*** Opening of EXERCISE DATA ***
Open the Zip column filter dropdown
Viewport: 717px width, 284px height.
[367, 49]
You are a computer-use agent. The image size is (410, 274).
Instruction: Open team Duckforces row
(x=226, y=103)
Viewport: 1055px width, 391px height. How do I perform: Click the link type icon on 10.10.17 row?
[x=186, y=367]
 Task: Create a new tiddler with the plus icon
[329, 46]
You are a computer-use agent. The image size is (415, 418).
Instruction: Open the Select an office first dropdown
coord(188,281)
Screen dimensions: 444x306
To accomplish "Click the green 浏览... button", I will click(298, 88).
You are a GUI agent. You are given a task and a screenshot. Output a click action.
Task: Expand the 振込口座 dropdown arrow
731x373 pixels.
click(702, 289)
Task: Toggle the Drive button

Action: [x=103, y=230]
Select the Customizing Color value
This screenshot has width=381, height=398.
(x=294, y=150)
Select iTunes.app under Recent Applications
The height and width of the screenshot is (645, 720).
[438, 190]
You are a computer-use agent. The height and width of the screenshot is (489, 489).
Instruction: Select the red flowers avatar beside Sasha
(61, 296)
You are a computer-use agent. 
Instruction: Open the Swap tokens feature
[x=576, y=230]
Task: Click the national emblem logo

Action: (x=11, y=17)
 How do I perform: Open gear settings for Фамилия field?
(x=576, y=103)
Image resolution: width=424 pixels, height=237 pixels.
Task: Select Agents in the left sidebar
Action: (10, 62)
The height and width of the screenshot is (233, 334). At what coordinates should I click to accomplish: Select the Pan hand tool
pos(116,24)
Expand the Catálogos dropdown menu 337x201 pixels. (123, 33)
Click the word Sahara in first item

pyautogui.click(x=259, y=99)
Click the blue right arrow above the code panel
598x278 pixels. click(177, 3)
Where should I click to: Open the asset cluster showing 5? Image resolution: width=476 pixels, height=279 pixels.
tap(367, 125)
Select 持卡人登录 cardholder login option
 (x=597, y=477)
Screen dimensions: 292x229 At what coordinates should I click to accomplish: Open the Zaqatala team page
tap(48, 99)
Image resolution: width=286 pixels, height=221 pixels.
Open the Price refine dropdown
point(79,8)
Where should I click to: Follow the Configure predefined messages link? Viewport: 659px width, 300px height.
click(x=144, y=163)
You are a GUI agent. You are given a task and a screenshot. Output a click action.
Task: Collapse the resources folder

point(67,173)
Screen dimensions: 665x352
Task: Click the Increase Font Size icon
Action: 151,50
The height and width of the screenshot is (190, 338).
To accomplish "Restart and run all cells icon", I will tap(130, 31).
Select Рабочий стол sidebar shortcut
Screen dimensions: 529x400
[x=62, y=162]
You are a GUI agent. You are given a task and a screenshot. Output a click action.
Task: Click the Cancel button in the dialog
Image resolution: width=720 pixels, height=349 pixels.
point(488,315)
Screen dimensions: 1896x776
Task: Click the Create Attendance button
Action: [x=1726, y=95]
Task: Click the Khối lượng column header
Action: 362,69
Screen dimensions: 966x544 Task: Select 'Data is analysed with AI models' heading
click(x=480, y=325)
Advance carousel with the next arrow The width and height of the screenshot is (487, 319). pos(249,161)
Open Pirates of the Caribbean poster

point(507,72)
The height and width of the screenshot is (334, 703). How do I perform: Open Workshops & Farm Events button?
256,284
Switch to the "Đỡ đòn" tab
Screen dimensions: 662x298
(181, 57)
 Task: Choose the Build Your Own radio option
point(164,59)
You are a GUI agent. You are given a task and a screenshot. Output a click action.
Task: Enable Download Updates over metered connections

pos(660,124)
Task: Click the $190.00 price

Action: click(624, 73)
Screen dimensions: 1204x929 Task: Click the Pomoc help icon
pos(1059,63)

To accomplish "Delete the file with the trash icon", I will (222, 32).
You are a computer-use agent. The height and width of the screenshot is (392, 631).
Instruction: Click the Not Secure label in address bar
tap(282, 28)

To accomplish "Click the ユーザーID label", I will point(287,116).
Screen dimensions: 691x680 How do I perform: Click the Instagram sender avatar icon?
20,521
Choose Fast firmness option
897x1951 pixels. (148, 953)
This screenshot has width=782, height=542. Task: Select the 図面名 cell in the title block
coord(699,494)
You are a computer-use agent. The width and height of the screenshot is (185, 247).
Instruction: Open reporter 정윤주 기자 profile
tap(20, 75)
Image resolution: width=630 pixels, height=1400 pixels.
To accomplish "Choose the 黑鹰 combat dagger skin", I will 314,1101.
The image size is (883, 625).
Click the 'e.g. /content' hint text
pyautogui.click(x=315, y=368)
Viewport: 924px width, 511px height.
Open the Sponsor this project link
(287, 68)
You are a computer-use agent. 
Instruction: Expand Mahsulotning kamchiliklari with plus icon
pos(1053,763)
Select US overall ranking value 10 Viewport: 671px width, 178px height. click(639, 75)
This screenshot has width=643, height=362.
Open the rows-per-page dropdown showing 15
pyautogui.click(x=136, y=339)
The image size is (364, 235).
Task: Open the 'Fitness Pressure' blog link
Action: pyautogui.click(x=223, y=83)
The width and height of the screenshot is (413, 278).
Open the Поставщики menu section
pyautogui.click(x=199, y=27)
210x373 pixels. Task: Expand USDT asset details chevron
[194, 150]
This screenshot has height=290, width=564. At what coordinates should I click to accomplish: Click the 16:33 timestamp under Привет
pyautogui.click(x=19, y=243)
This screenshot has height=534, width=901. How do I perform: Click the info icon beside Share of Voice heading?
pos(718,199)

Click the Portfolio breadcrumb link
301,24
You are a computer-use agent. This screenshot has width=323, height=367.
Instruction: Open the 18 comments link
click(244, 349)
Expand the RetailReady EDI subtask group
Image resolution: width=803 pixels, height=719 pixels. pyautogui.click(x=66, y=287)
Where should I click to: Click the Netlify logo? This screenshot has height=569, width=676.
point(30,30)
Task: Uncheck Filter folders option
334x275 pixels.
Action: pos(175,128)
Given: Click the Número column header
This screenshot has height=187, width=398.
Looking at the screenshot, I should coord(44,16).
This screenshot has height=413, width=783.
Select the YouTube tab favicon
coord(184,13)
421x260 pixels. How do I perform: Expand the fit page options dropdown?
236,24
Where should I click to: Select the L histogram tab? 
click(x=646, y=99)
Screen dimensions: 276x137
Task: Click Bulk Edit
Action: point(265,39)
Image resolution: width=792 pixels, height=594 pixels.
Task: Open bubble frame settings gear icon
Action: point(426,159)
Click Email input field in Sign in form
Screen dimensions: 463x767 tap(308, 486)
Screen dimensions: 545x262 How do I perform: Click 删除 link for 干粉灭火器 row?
*** Close of EXERCISE DATA ***
• TASK PROMPT
Everything above from the line containing "Task: Click the $190.00 price" down to the line containing "The image size is (883, 625)." should be copied exactly, both end lines included, and nothing else.

• TASK RESPONSE
Task: Click the $190.00 price

Action: click(624, 73)
Screen dimensions: 1204x929 Task: Click the Pomoc help icon
pos(1059,63)

To accomplish "Delete the file with the trash icon", I will (222, 32).
You are a computer-use agent. The height and width of the screenshot is (392, 631).
Instruction: Click the Not Secure label in address bar
tap(282, 28)

To accomplish "Click the ユーザーID label", I will point(287,116).
Screen dimensions: 691x680 How do I perform: Click the Instagram sender avatar icon?
20,521
Choose Fast firmness option
897x1951 pixels. (148, 953)
This screenshot has width=782, height=542. Task: Select the 図面名 cell in the title block
coord(699,494)
You are a computer-use agent. The width and height of the screenshot is (185, 247).
Instruction: Open reporter 정윤주 기자 profile
tap(20, 75)
Image resolution: width=630 pixels, height=1400 pixels.
To accomplish "Choose the 黑鹰 combat dagger skin", I will 314,1101.
The image size is (883, 625).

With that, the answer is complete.